──────── Data to process
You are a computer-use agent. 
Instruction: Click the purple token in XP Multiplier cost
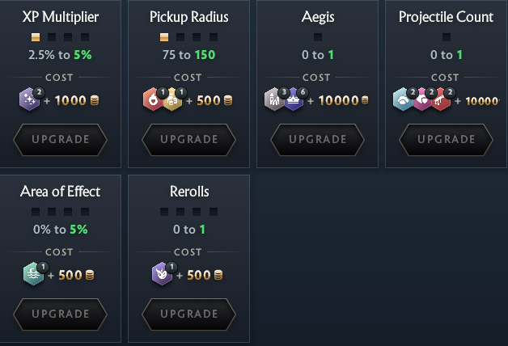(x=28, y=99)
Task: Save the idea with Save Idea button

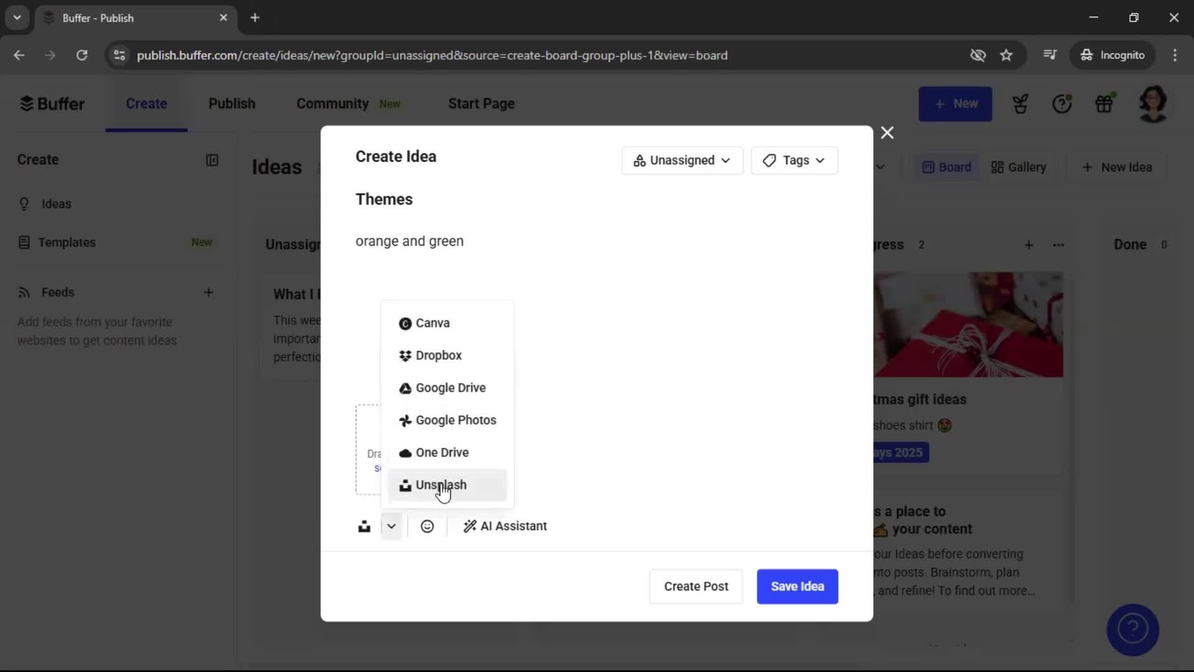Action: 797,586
────────────────
──────── Data to process
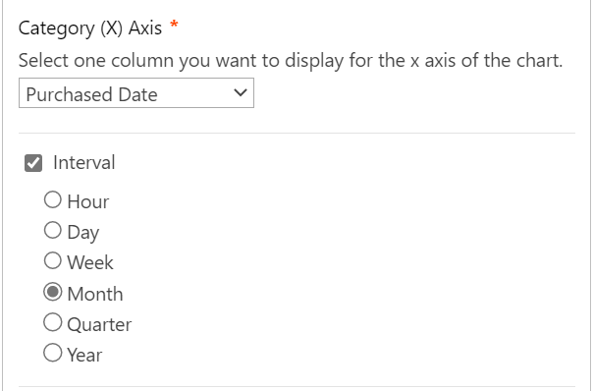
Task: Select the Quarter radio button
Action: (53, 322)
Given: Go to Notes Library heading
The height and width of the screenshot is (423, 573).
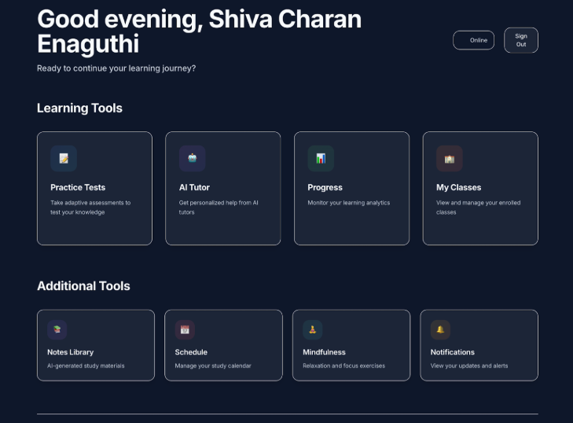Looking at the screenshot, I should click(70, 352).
────────────────
> Direction
Could you retype the data from the line with "You are a computer-use agent." to the line with "(x=28, y=99)", both included, leaving out the pictures?

> The result
You are a computer-use agent. 
Instruction: Click the purple token in XP Multiplier cost
(x=28, y=99)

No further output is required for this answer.